IT directors dealing with the former International Network Services (INS), bought by networking equipment maker Lucent in October 1999, should be wary of the network equipment maker's plan to sell off the division, Gartner has warned.
"Whoever buys this unit is likely to improve its future, since it will likely better fit the buyer's strategic plans than Lucent's," said Jay Pultz, an analyst at Gartner. "However, enterprises should watch out that the buyer is 'equipment neutral'."
"When the former INS was part of Lucent this was an issue," he added. "It was difficult to plan, design and implement, say, a Cisco-based system for a customer. Enterprises will be best served if whoever buys the unit isn't beholden to any one equipment manufacturer."
Gartner believes that possible buyers for the unit include equipment vendors such as Avaya Communications, systems integrators such as EDS and network service providers.
Financial buyers could also be interested in turning the unit into a vendor-neutral company, the analyst predicted.

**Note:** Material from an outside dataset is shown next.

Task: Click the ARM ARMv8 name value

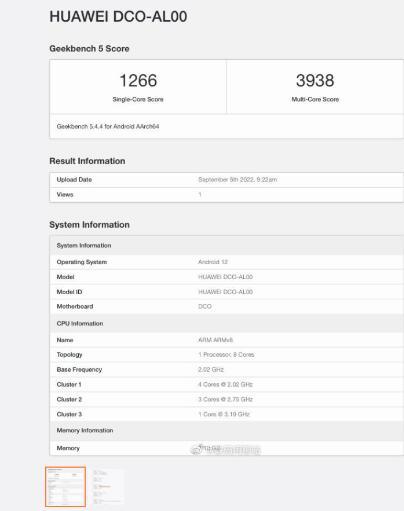Action: point(215,340)

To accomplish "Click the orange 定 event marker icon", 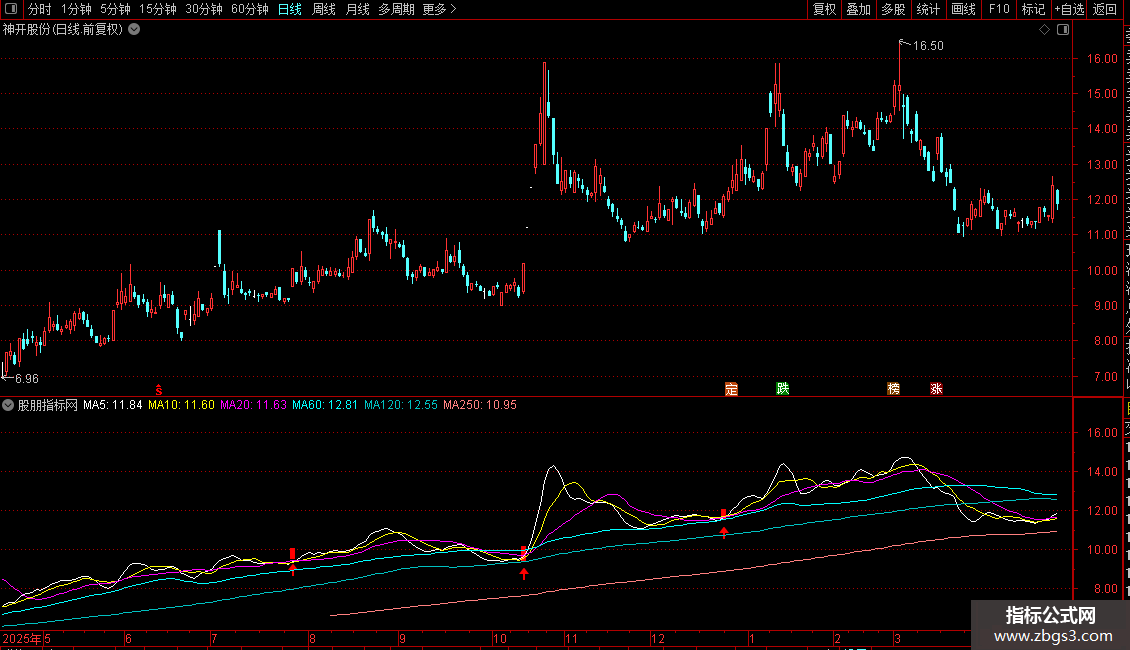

Lucent has been beset by huge losses this year: some $4.7bn to date on revenues of $5bn to $6bn per quarter. It has announced plans to axe around 45,000 staff as it looks to return to profitability in 2002.
The firm wants to raise cash by selling off the small corporate segment of its worldwide business services, largely made up of the former INS.
But Pultz warned that potential design and implementation problems were not the only reasons to watch Lucent's sale plans closely. "Enterprises using the services of the former INS should be wary; this will be the second ownership change in three years," he said.
"The unit's enterprise customers should review their needs," he added. "Most of the unit's engagements are on a time and materials basis and can be ended by the customer on short notice for any reason, but customers with non-cancellable contracts should be prepared to invoke change-of-ownership clauses if necessary. Enterprises without such clauses should try to add them."
Keith Humphreys, an analyst at EuroLAN Research, pointed out that many of Lucent's problems have been caused by its dedicated service provider focus.
"Avaya has tremendously outperformed Lucent Technology ... since it spun out from Lucent Enterprise Business Systems Group a year ago," he said. "Lucent has stayed firmly focused on service providers and has lost out big time because of this strategy."